Erst etwa ab Seite 170 nahm die Handlung langsam Fahrt auf. Sie bricht aus aus dem gewohnten Alltag, blickt hinter die Fassade und zeigt gleichermaßen Vorurteile wie Misstrauen und Gewalt. Das zuvor von der „guten“ Seite beschriebene Klassensystem offenbart plötzlich seine Schattenseiten. Gleichzeitig wird Eliana vor nicht unbeträchtliche Herausforderungen gestellt, mit denen ich als Leser zuvor nur bedingt gerechnet hätte. Zwar bleibt die Autorin hier im weitesten Sinne auf gewohnten Pfaden, doch Stil und Beschreibung der einzelnen Situationen sind gleichermaßen erschreckend detailliert wir distanziert.
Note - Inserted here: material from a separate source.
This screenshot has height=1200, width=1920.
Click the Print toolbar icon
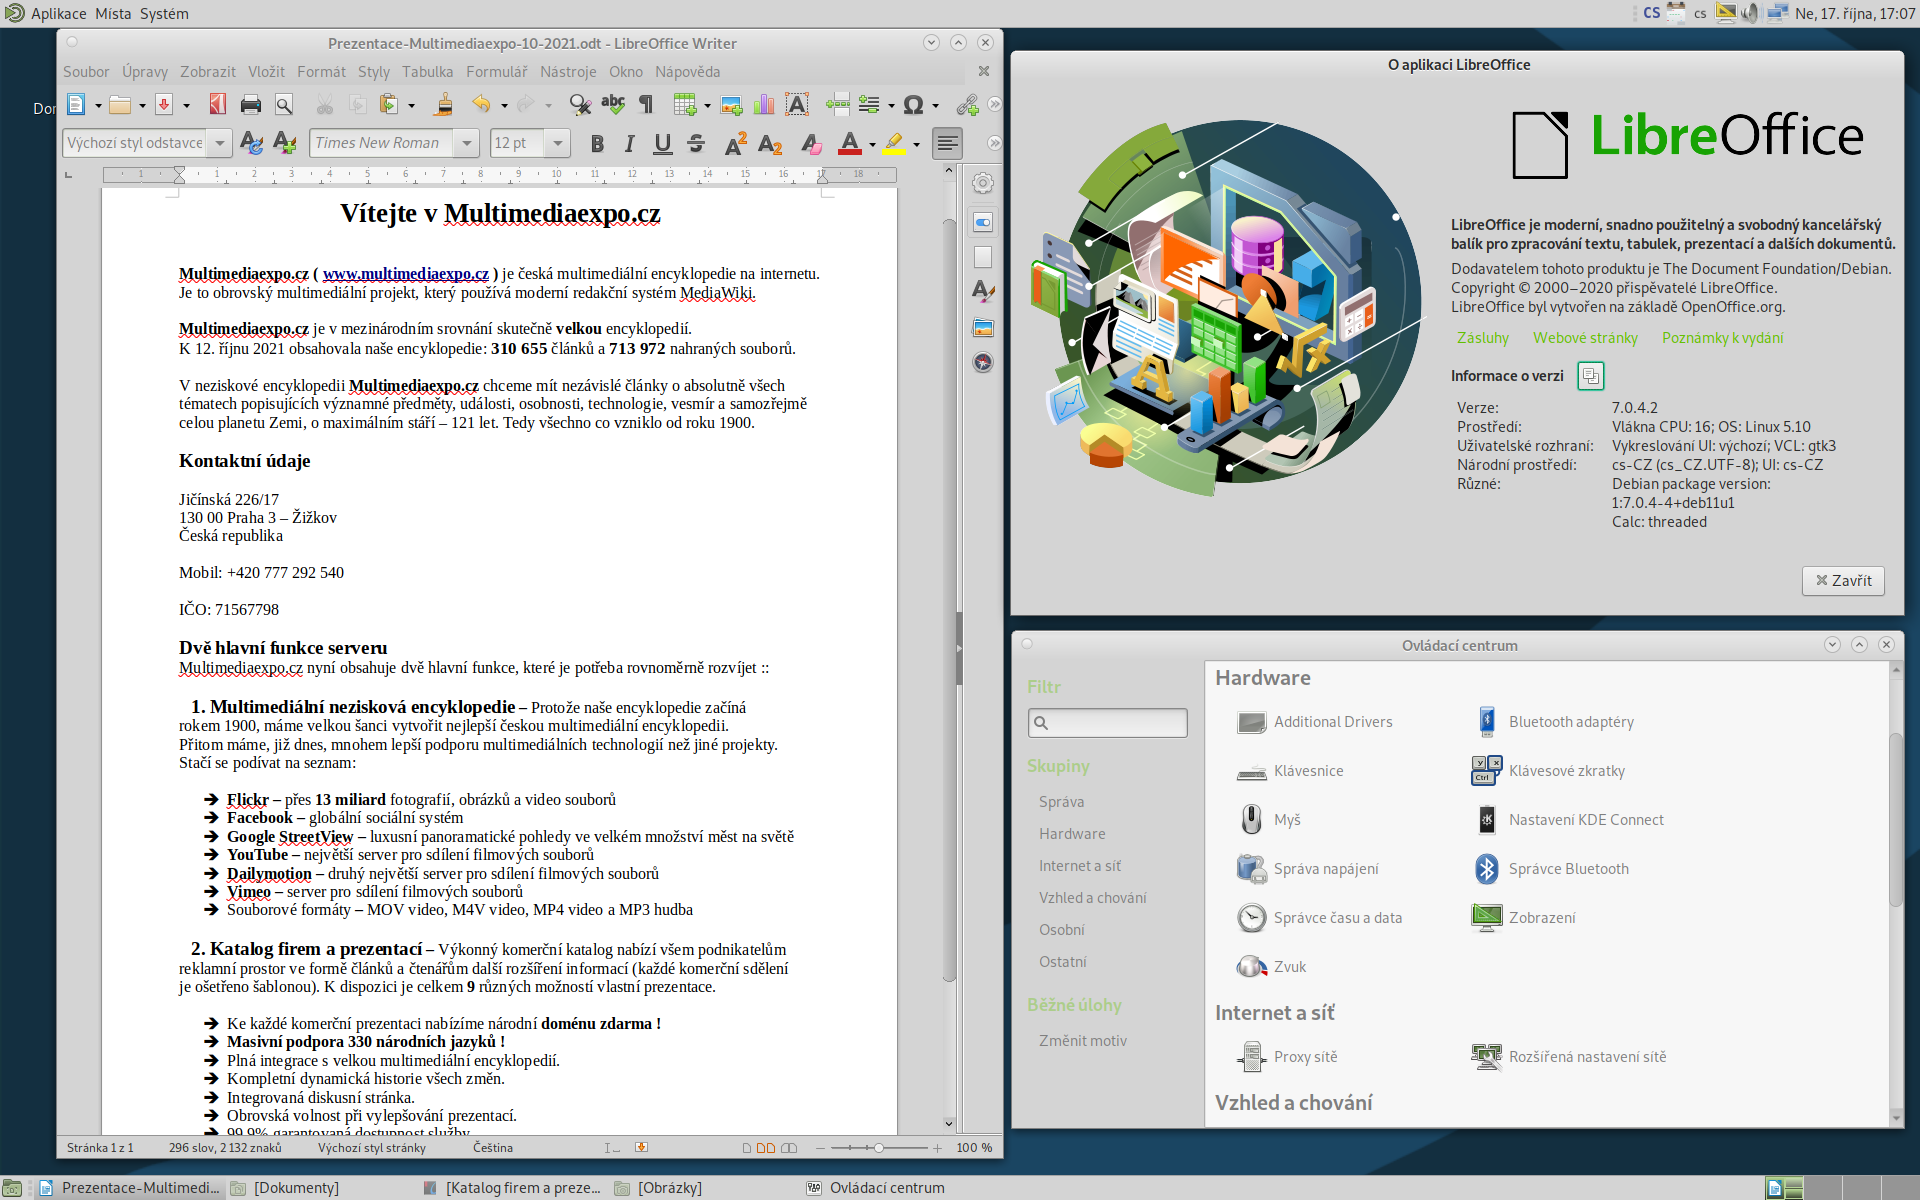click(251, 104)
Als ich zur Türöffnung komme, bewegt sich etwas hinter mir. Ich blicke mich um, sehe aber nur meinen Schatten, der mir folgt, an meinem Rücken hochklettert und sich um mich legt.
Zitat S. 212

Jetzt hatte sie mich. Das Buch war kaum aus der Hand zu legen und ich habe die letzten rund 200 Seiten in einem Rutsch gelesen. Es wurde plötzlich derart spannend und ging Schlag auf Schlag weiter, dass ich nicht anders konnte als mehr wissen zu wollen. Gleichzeitig faszinierte mich der Stil der Autorin immer mehr und auch wenn ich bisher kein anderes Buch von ihr kenne, werde ich wohl weitere lesen müssen – diesmal eben aufgrund der Autorin. Insgesamt kann „Die Stadt der verbotenen Träume“ also überzeugen, daher fällt die Wertung nicht ganz so schlecht aus wie auf den ersten Seiten befürchtet. Der rote Faden zieht sich gekonnt durchs Buch und mehr als einmal überraschen mich die Figuren. Lange Zeit dachte ich, wer gut und wer böse ist, dann plötzlich wurde ich unsicher und letztlich nochmals korrigiert. Es ist ein buntes Gefüge, das mich jetzt am Ende doch begeistern konnte. Dennoch gibt es etwas Abzug für den eher schlechten Start.